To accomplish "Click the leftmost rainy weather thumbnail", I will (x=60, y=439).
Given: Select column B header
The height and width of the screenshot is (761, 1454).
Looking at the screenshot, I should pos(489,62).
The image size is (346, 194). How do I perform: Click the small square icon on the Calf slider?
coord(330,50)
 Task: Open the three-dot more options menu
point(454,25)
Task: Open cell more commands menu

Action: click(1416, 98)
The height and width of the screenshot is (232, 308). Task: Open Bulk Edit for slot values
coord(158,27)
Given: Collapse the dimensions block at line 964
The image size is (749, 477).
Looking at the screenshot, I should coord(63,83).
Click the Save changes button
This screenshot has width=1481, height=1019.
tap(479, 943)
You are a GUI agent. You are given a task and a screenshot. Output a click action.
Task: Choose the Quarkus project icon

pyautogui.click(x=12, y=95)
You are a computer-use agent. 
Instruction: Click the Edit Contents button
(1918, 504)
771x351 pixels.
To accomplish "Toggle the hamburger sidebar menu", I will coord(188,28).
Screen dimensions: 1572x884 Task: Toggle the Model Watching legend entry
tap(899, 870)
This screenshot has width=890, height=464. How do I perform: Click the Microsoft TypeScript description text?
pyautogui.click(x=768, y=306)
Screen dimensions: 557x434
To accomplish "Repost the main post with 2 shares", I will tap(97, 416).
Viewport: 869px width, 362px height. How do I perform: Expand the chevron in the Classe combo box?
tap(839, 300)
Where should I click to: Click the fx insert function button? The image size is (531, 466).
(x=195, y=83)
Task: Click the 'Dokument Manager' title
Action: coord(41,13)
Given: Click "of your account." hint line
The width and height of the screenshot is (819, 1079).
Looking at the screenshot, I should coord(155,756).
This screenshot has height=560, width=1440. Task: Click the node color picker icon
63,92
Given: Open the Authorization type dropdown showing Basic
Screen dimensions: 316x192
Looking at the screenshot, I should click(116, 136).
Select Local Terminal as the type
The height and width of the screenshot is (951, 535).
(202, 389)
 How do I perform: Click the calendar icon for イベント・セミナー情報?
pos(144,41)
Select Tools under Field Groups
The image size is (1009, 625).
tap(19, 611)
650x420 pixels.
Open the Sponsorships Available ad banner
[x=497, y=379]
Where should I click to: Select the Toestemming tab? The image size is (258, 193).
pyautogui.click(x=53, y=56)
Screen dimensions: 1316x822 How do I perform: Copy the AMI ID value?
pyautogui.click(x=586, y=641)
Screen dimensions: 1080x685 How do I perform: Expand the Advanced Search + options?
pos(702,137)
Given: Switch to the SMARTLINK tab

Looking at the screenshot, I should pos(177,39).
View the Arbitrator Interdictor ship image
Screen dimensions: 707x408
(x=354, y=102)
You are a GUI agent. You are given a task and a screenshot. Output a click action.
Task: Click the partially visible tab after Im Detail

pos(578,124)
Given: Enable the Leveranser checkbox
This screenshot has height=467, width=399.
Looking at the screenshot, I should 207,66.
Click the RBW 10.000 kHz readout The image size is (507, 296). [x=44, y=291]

━━━━━━━━━━━━━━━━━━━━

[TASK BRIEF]
How would you render these entries as a numbered list, leaving out the blank lines?

[THE COMPLETED TASK]
1. To accomplish "Click the leftmost rainy weather thumbnail", I will (x=60, y=439).
2. Given: Select column B header
3. The height and width of the screenshot is (761, 1454).
4. Looking at the screenshot, I should pos(489,62).
5. The image size is (346, 194). How do I perform: Click the small square icon on the Calf slider?
6. coord(330,50)
7.  Task: Open the three-dot more options menu
8. point(454,25)
9. Task: Open cell more commands menu
10. Action: click(1416, 98)
11. The height and width of the screenshot is (232, 308). Task: Open Bulk Edit for slot values
12. coord(158,27)
13. Given: Collapse the dimensions block at line 964
14. The image size is (749, 477).
15. Looking at the screenshot, I should coord(63,83).
16. Click the Save changes button
17. This screenshot has width=1481, height=1019.
18. tap(479, 943)
19. You are a GUI agent. You are given a task and a screenshot. Output a click action.
20. Task: Choose the Quarkus project icon
21. pyautogui.click(x=12, y=95)
22. You are a computer-use agent. 
23. Instruction: Click the Edit Contents button
24. (1918, 504)
25. 771x351 pixels.
26. To accomplish "Toggle the hamburger sidebar menu", I will coord(188,28).
27. Screen dimensions: 1572x884 Task: Toggle the Model Watching legend entry
28. tap(899, 870)
29. This screenshot has width=890, height=464. How do I perform: Click the Microsoft TypeScript description text?
30. pyautogui.click(x=768, y=306)
31. Screen dimensions: 557x434
32. To accomplish "Repost the main post with 2 shares", I will tap(97, 416).
33. Viewport: 869px width, 362px height. How do I perform: Expand the chevron in the Classe combo box?
34. tap(839, 300)
35. Where should I click to: Click the fx insert function button? The image size is (531, 466).
36. (x=195, y=83)
37. Task: Click the 'Dokument Manager' title
38. Action: coord(41,13)
39. Given: Click "of your account." hint line
40. The width and height of the screenshot is (819, 1079).
41. Looking at the screenshot, I should coord(155,756).
42. This screenshot has height=560, width=1440. Task: Click the node color picker icon
43. 63,92
44. Given: Open the Authorization type dropdown showing Basic
45. Screen dimensions: 316x192
46. Looking at the screenshot, I should click(116, 136).
47. Select Local Terminal as the type
48. The height and width of the screenshot is (951, 535).
49. (202, 389)
50.  How do I perform: Click the calendar icon for イベント・セミナー情報?
51. pos(144,41)
52. Select Tools under Field Groups
53. The image size is (1009, 625).
54. tap(19, 611)
55. 650x420 pixels.
56. Open the Sponsorships Available ad banner
57. [x=497, y=379]
58. Where should I click to: Select the Toestemming tab? The image size is (258, 193).
59. pyautogui.click(x=53, y=56)
60. Screen dimensions: 1316x822 How do I perform: Copy the AMI ID value?
61. pyautogui.click(x=586, y=641)
62. Screen dimensions: 1080x685 How do I perform: Expand the Advanced Search + options?
63. pos(702,137)
64. Given: Switch to the SMARTLINK tab
65. Looking at the screenshot, I should pos(177,39).
66. View the Arbitrator Interdictor ship image
67. Screen dimensions: 707x408
68. (x=354, y=102)
69. You are a GUI agent. You are given a task and a screenshot. Output a click action.
70. Task: Click the partially visible tab after Im Detail
71. pos(578,124)
72. Given: Enable the Leveranser checkbox
73. This screenshot has height=467, width=399.
74. Looking at the screenshot, I should 207,66.
75. Click the RBW 10.000 kHz readout The image size is (507, 296). [x=44, y=291]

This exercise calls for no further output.